The development of versatile photocatalytic material is an effective strategy to accelerate the generation of clean chemical products and the degradation of antibiotics. Herein, KPF6-modified graphite carbon nitrides were obtained through calcination of melamine-cyanuric acid supramolecular-complex in the existence of potassium hexafluorophosphate (KPF6), and the material with a KPF6 mass fraction of X% was named KPFCN-X. The doping of KPF6 optimized the band gap and visible light absorption capacity of the material, which could effectively accelerate the separation of photo-induced electron-hole pairs, and extended the lifetime of photoexcited electrons.
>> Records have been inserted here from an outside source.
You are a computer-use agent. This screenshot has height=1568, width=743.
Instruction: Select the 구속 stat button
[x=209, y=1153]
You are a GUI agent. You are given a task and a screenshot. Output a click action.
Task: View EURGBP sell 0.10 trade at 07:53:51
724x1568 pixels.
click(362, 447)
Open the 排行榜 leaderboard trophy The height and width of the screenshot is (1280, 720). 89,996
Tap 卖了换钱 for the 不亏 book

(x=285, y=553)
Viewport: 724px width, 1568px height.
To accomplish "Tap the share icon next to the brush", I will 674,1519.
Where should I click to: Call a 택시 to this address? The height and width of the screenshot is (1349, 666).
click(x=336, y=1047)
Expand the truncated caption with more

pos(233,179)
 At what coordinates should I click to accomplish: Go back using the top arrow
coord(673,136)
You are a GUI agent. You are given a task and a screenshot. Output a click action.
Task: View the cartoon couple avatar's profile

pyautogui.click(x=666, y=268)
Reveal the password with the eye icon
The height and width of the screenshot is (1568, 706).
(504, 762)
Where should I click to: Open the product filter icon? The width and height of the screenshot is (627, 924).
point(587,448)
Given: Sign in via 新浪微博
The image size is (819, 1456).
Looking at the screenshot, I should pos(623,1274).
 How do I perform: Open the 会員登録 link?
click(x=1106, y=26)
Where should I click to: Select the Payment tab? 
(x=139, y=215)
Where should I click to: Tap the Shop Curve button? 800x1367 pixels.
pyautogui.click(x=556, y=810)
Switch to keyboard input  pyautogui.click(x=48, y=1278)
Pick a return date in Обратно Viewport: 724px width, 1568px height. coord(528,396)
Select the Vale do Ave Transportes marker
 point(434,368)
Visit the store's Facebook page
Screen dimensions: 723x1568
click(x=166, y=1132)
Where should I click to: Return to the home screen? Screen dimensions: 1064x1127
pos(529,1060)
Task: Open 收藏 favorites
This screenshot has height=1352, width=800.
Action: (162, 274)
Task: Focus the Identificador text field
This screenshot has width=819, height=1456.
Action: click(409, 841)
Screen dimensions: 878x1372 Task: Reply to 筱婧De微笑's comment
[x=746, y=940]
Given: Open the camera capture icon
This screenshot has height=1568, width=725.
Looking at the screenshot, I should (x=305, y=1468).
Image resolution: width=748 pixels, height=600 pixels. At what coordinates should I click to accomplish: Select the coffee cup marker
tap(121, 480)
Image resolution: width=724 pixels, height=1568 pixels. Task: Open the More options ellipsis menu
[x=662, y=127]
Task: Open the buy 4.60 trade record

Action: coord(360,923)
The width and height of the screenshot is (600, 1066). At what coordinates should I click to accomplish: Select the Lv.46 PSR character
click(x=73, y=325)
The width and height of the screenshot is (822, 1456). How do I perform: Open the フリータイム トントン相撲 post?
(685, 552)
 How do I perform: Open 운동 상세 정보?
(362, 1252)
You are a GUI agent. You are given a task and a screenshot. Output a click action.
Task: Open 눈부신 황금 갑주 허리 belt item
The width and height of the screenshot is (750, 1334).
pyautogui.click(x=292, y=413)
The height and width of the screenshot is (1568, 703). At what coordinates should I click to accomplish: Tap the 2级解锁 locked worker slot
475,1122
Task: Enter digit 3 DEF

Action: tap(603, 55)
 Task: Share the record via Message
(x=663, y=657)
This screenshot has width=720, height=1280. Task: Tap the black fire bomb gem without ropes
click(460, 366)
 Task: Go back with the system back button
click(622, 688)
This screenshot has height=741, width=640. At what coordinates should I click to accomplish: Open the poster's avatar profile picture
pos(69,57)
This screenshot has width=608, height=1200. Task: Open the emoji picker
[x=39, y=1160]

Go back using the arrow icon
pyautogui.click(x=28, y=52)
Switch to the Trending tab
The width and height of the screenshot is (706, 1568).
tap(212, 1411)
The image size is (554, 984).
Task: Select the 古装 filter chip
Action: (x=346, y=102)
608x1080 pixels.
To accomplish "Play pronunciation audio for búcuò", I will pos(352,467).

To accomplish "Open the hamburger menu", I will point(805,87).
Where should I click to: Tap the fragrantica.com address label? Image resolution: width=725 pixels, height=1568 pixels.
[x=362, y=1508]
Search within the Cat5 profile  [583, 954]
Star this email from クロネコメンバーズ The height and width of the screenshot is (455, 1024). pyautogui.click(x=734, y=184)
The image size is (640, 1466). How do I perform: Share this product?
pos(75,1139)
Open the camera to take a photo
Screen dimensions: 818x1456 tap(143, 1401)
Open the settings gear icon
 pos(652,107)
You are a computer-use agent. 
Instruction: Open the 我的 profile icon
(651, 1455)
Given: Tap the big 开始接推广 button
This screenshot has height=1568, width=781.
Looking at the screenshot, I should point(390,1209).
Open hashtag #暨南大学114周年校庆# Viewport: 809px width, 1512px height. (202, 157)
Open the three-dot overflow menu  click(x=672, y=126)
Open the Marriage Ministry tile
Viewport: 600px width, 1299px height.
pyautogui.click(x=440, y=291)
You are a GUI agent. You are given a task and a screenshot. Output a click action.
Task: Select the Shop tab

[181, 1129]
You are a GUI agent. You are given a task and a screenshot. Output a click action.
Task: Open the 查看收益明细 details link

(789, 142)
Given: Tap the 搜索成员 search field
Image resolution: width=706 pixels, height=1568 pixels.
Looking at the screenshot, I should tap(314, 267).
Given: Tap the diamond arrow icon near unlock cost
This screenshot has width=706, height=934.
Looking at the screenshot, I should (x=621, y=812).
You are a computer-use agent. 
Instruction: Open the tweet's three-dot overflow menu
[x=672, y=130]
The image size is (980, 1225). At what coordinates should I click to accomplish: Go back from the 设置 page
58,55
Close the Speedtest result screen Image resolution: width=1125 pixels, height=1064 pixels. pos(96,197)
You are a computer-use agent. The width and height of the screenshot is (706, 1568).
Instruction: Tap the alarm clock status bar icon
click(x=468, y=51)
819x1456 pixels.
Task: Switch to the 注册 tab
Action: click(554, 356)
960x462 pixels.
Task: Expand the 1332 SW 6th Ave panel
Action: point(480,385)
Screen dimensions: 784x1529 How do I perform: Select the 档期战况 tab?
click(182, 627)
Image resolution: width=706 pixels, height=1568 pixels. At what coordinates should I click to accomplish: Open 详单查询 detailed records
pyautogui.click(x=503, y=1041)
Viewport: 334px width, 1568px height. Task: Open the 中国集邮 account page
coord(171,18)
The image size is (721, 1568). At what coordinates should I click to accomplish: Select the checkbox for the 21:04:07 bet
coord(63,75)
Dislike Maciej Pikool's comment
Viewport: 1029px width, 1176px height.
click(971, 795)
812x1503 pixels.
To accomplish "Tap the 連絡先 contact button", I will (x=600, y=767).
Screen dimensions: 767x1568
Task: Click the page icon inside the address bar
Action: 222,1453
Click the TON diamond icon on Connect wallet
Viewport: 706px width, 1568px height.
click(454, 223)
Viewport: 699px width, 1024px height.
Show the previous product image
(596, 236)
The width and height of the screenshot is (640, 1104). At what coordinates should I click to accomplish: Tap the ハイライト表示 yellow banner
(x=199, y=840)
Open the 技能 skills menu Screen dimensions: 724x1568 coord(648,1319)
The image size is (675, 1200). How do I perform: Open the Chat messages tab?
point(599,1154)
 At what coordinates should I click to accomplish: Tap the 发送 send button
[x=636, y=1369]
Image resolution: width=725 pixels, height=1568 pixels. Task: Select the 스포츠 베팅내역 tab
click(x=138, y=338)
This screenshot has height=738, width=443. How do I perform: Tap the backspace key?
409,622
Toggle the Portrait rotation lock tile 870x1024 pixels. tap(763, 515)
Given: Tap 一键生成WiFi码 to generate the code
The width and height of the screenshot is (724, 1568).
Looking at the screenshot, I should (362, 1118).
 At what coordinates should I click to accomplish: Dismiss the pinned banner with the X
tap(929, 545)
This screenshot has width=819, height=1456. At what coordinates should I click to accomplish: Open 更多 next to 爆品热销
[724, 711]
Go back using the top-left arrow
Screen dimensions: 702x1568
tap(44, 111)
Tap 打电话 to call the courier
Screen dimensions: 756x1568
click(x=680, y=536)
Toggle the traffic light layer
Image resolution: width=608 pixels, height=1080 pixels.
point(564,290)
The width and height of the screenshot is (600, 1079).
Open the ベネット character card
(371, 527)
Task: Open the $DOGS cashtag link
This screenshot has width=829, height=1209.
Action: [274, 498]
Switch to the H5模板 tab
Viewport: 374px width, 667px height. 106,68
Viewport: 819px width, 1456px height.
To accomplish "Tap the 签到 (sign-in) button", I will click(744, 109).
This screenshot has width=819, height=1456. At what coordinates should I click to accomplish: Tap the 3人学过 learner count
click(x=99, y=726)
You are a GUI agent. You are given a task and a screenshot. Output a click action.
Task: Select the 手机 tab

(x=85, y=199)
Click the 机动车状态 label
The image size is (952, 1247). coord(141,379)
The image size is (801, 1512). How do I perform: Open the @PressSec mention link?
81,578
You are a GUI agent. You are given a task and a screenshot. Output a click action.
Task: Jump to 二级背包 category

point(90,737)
Supported by the mesoporous structure and higher specific surface area, the optimized material provided abundant active sites for effective adsorption and utilization of oxygen molecules thus more conducive to H2O2 production. In the absence of additional O2, the H2O2 yield of KPFCN-1 was essentially the same as in the presence of O2 (2.25mmol·L-1). Additionally, photocatalysis using KPFCN-1 displayed great degradation performance on antibiotics, which removed more than 90% of ciprofloxacin hydrochloride (CIP) and tetracycline hydrochloride (TC) in 180min. Based on the results of various experimental characterizations, the mechanism of photocatalytic H2O2 production and photocatalytic degradation of CIP and TC by KPFCN were proposed. The KPFCN composite holds good promise in photocatalytic production of H2O2 and treatment of antibiotic wastewater.